▶ _Aim of the exercise_
From the first line to the last, repeat the data exactly and drop the pictures.

(Stored items)
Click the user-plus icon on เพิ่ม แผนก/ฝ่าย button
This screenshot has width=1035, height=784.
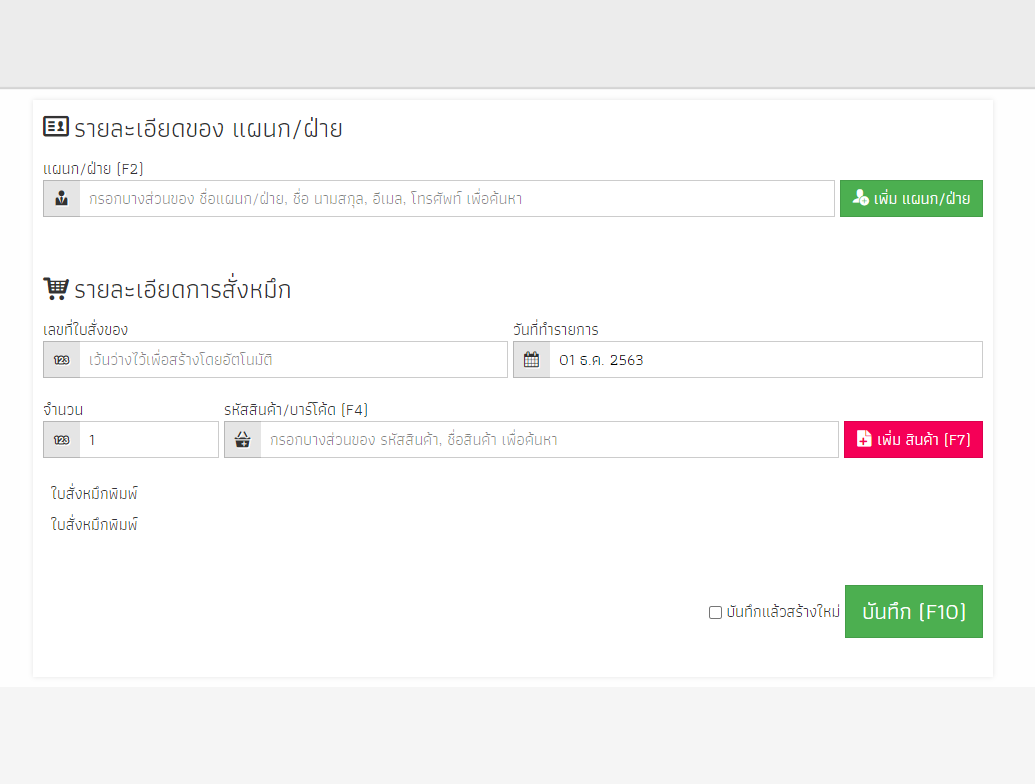860,199
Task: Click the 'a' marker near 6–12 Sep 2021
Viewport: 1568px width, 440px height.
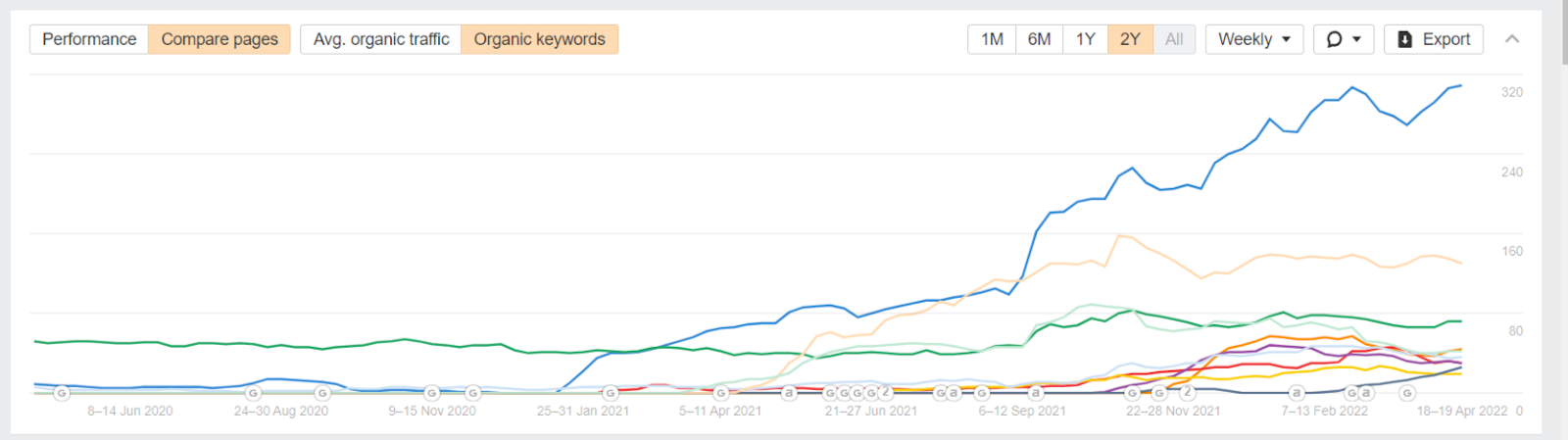Action: tap(1035, 393)
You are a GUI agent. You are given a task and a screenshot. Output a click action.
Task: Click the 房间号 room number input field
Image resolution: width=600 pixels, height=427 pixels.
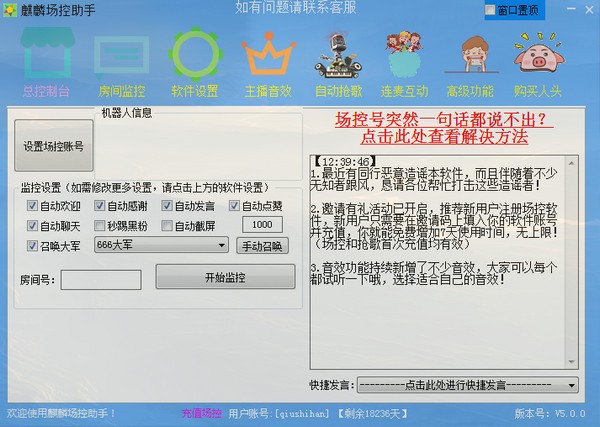101,280
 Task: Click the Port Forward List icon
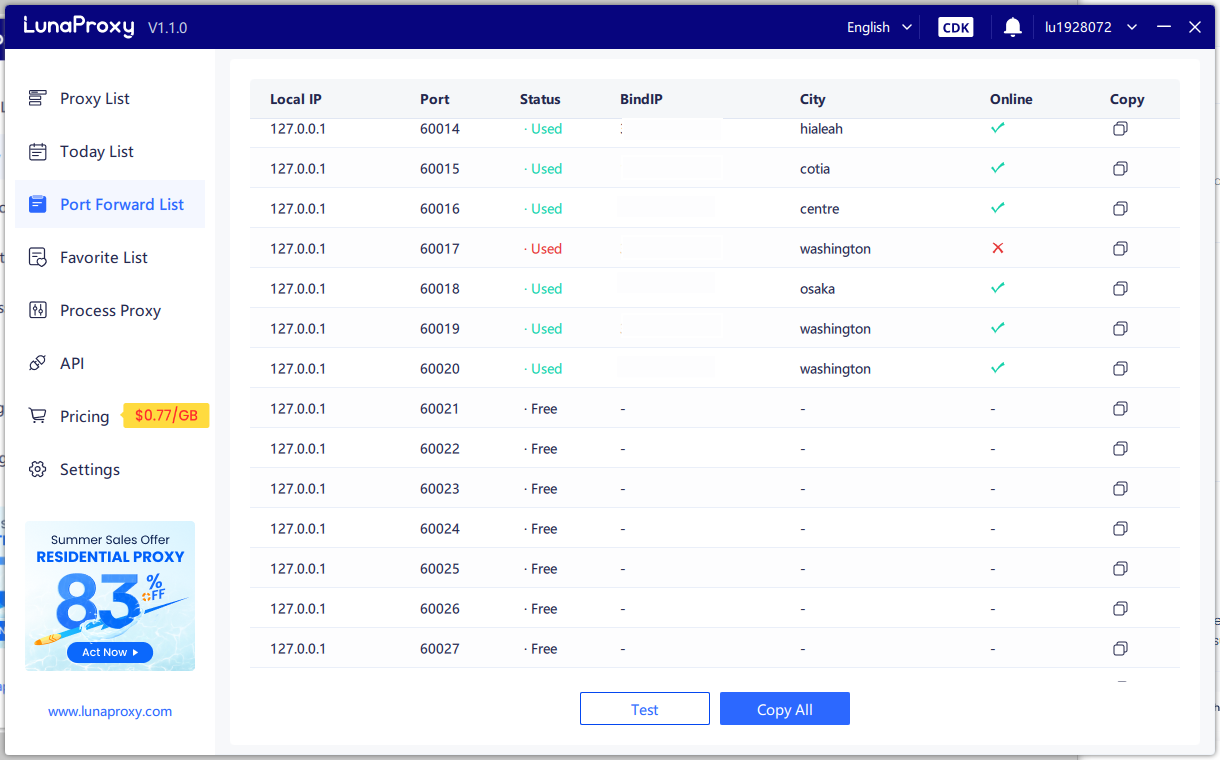point(37,204)

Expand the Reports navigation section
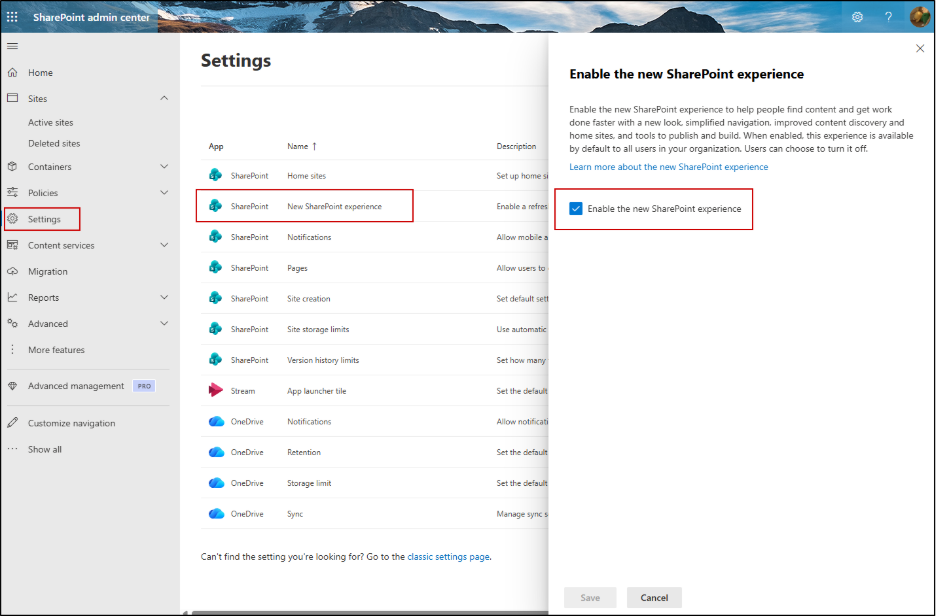coord(164,297)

▶ _Response_
Click the user-plus icon on เพิ่ม แผนก/ฝ่าย button
This screenshot has width=1035, height=784.
860,199
Task: Click the 'a' marker near 6–12 Sep 2021
Viewport: 1568px width, 440px height.
Action: tap(1035, 393)
You are a GUI agent. You are given a task and a screenshot. Output a click action.
Task: Click the 房间号 room number input field
Image resolution: width=600 pixels, height=427 pixels.
101,280
 Task: Click the Port Forward List icon
point(37,204)

Expand the Reports navigation section
coord(164,297)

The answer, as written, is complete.